**SOURCE EXTRACT:**

* * * * * * * * *

John Chadwick reports on Outokumpu's Vertical Smooth Flow (VSF) copper solvent extraction at Radomiro Tomic, Codelco's newest copper mine.

Radomiro Tomic (RT), at 180,000 t/y (already expanded from the start-up at 150,000 t/y) of cathode copper, is one of the largest SX-EW plants in the world. It is the lowest cost of all of Codelco's operations, with cash production costs of US$ 0.38/lb. Although it is Codelco's fifth Division, it is the first large-scale project that Codelco has developed from start to finish.

The mine lies some 45 km north of Calama in Chile's Region II, 3,000 m above sea level. RT is a resource of 2,510 Mt of cupriferous mineralisation with an average grade of 0.59%, of which 970 Mt is oxide and considered leachable. The rest is refractory ore - sulphides and exotic minerals. The project itself is based on a reserve of 671 Mt at a grade of 0.73% Cu. Conventional truck and shovel mining produces 90,000 t of ore and 135,000 t of waste each day. The average SX-EW recovery rate is some 78%.

The mine as a whole is a zero-discharge facility. To ensure that no pollution at all is introduced to the region's groundwater, fail-safe technologies prevent any discharges, even if something does go wrong.

The establishment of the Radomiro Tomic division and project was an important milestone in Codelco's history and of major significance for its future. RT, in addition to being of considerable strategic importance to the company's future development, is also of significance in that it is the first 'megaproject' that Codelco developed entirely on its own, from initial exploration through to mining and marketing the production. The project required an investment of over US$640 million.

Three P&H 4100A electric shovels, two delivered in 1996 and one in 1998, load 218 t capacity trucks. The shovels have 44.3 [m.sup.3] dippers and get long-term, life-cycle management support under a six-year repair and maintenance agreement by P&H MinePro Services. Each of the older shovels is averaging about 105,000 t/d of material, with an availability of over 93%.

RT uses re-usable (on-off) heap leach pads. First run-of-mine ore is reduced in size by a 7,000 t/h Fuller primary crusher. Ore from here is conveyed onto a 60,000 t live stockpile which feeds the secondary 5,500 t/h Nordberg Symons crusher. This produces the minus-51 mm material for the leach pads.

For the heap leach, RAHCO designed and has supplied two 305 m long crawler-mounted, self propelled, conveyors that operate at a capacity of 10,000 t/h. One conveyor is a Mobile Stacking Conveyor (MSC) while the other is a Mobile Reclaim Conveyor (MRC). These are the largest capacity MSC and MRC ever built by RAHCO. Equipped with 1,828 mm wide belts, both are designed to handle a minimum of 10,000 t/h of copper ore. The project employs the re-useable 'racetrack' leach pad operating concept. Computer programmed control systems, including Programmable Logic Controllers and GPS, make this equipment very easy to operate accurately. The operator need only monitor the system and, if needed, can override the computer controls.

* * * * * * * * *

**INFORMATION PROVIDED:**
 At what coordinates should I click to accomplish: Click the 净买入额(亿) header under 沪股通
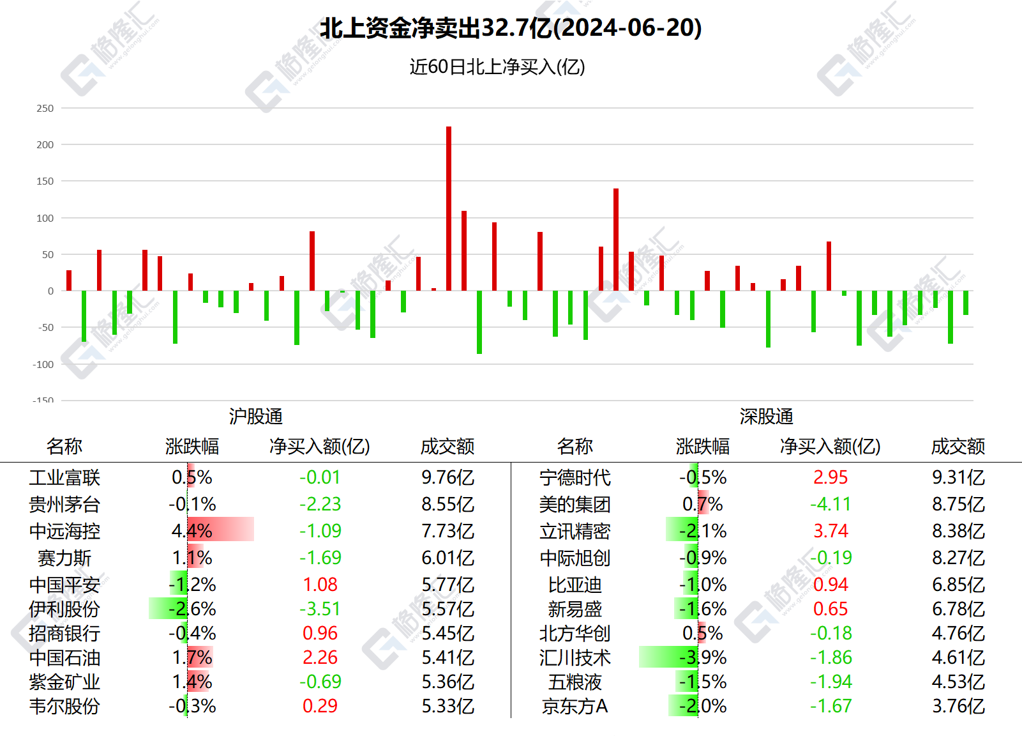[x=320, y=446]
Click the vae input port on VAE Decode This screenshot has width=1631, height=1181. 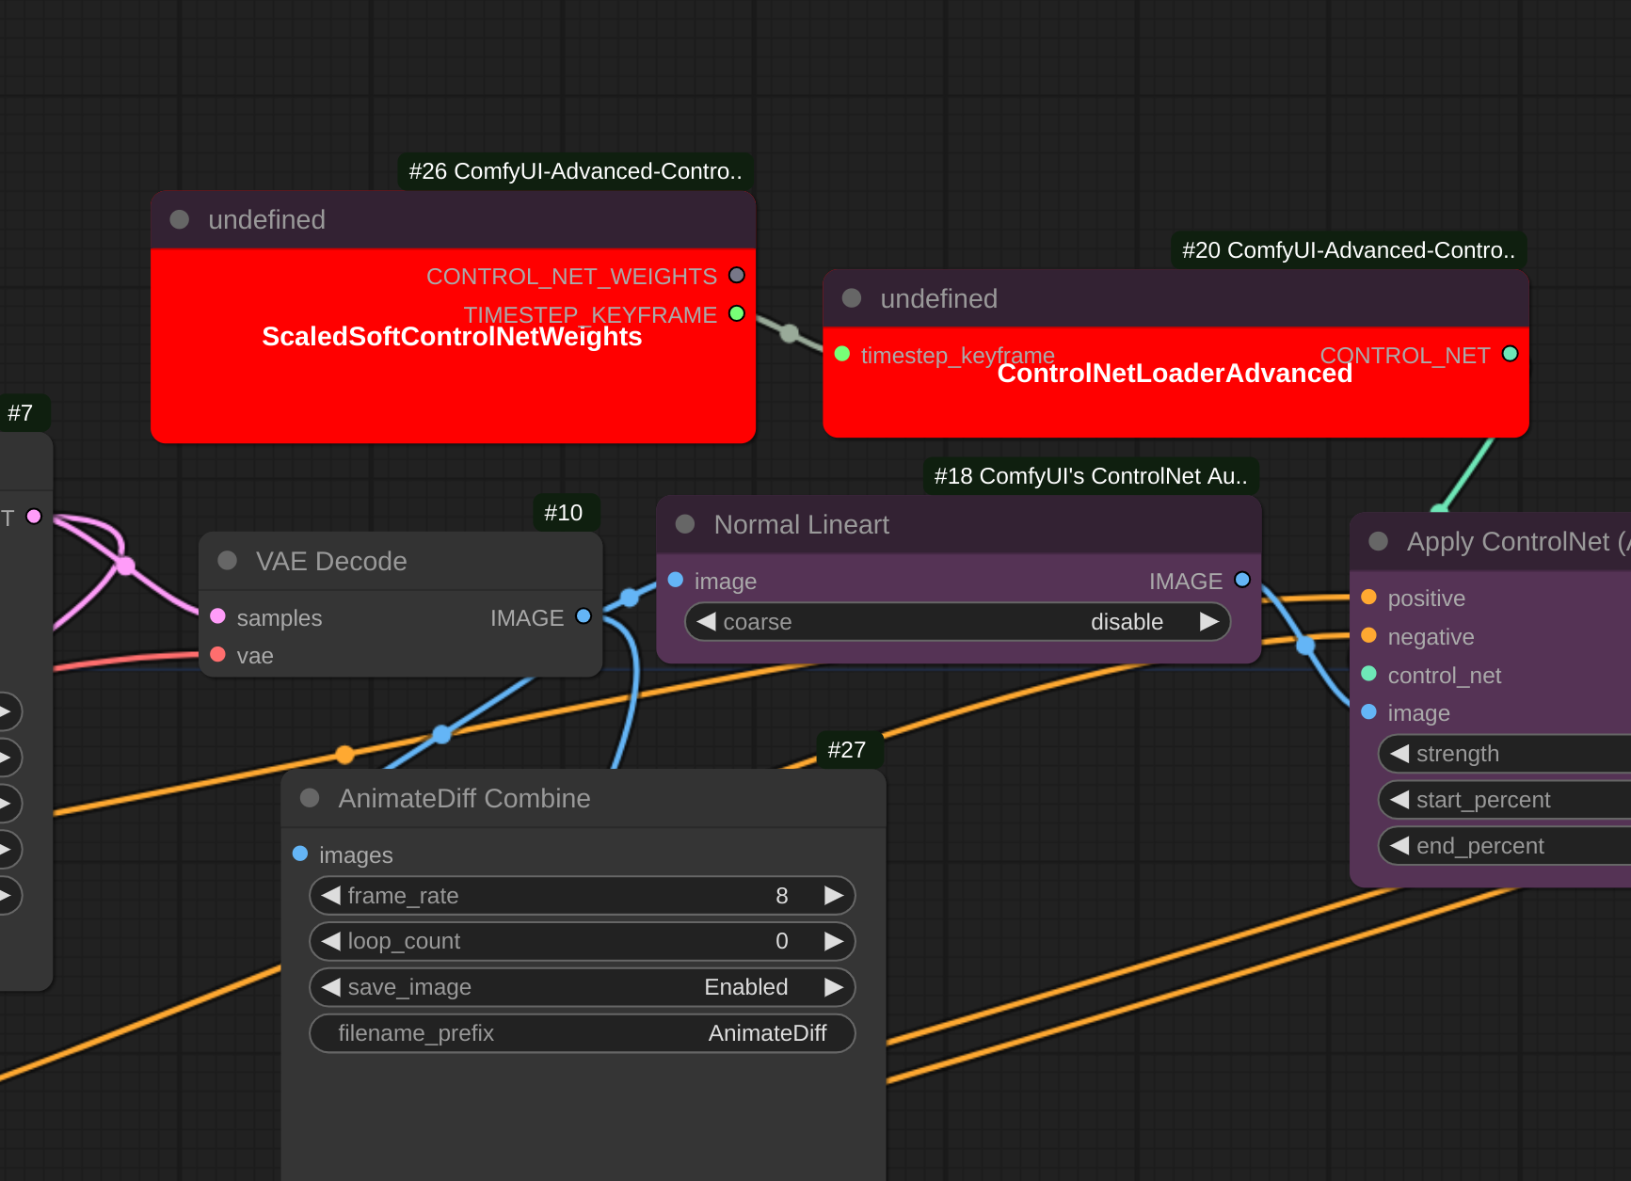pyautogui.click(x=218, y=655)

* * * * * * * * *

**REQUIREMENTS:**
#1 In the Radomiro Tomic article, what is the capacity of the Fuller primary crusher?
#2 Reproduce word for word the passage of the Radomiro Tomic article starting with "The mine as" and going on through "over US$640 million.".

**OUTPUTS:**
#1 7,000 t/h

#2
The mine as a whole is a zero-discharge facility. To ensure that no pollution at all is introduced to the region's groundwater, fail-safe technologies prevent any discharges, even if something does go wrong.

The establishment of the Radomiro Tomic division and project was an important milestone in Codelco's history and of major significance for its future. RT, in addition to being of considerable strategic importance to the company's future development, is also of significance in that it is the first 'megaproject' that Codelco developed entirely on its own, from initial exploration through to mining and marketing the production. The project required an investment of over US$640 million.